Collect each line of the records containing the string "computer".

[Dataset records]
--- START ---

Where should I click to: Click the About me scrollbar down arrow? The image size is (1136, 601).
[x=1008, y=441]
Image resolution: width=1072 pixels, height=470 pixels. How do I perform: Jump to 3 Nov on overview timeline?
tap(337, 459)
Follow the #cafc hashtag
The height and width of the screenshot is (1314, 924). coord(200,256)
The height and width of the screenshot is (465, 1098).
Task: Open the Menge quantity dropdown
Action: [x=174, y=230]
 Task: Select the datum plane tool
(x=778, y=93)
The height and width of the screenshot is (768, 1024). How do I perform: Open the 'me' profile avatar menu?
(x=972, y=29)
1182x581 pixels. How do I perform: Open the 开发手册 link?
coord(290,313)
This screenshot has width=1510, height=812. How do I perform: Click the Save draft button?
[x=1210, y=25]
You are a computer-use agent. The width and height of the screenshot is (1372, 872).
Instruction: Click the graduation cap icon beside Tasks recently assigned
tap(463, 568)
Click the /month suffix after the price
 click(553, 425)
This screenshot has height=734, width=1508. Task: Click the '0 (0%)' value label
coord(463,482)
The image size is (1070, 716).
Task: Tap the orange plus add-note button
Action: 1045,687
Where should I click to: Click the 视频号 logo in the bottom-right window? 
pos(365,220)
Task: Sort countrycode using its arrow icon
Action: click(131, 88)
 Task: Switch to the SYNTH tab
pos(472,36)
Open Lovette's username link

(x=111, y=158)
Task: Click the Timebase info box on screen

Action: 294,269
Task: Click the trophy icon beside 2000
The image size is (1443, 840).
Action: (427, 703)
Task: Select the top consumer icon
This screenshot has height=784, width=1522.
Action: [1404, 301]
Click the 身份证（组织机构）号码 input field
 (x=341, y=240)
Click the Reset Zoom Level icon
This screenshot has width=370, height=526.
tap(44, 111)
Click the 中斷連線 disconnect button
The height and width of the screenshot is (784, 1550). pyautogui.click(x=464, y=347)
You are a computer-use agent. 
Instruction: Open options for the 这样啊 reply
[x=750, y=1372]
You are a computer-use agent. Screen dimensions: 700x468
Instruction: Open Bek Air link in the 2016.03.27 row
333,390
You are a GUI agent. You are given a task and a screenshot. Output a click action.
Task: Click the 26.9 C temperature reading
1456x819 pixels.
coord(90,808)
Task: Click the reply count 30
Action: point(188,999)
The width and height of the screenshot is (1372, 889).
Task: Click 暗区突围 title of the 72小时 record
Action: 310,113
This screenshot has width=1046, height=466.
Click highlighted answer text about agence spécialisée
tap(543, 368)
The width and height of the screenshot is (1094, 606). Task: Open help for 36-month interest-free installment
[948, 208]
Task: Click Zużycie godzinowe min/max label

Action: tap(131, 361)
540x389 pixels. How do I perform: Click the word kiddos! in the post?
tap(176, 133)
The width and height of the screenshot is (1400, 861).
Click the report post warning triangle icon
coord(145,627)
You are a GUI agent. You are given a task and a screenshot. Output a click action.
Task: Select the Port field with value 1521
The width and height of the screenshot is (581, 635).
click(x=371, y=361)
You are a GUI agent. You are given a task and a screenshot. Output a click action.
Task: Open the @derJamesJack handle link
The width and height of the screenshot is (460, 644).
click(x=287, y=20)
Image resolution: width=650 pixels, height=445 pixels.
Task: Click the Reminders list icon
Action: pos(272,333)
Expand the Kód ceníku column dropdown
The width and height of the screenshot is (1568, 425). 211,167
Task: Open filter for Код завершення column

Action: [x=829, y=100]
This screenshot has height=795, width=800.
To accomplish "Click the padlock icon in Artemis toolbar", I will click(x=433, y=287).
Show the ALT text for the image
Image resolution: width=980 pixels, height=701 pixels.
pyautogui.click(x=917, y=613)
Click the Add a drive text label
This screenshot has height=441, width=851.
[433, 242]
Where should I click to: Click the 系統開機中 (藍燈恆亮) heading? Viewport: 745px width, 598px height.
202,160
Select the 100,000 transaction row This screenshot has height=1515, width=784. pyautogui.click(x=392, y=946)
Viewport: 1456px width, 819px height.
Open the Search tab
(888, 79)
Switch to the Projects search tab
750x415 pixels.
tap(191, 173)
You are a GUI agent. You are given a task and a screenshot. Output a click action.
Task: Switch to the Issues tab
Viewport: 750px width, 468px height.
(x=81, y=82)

--- END ---

Task answer:
You are a computer-use agent. The width and height of the screenshot is (1372, 872).
You are a computer-use agent. 
You are a computer-use agent. Screen dimensions: 700x468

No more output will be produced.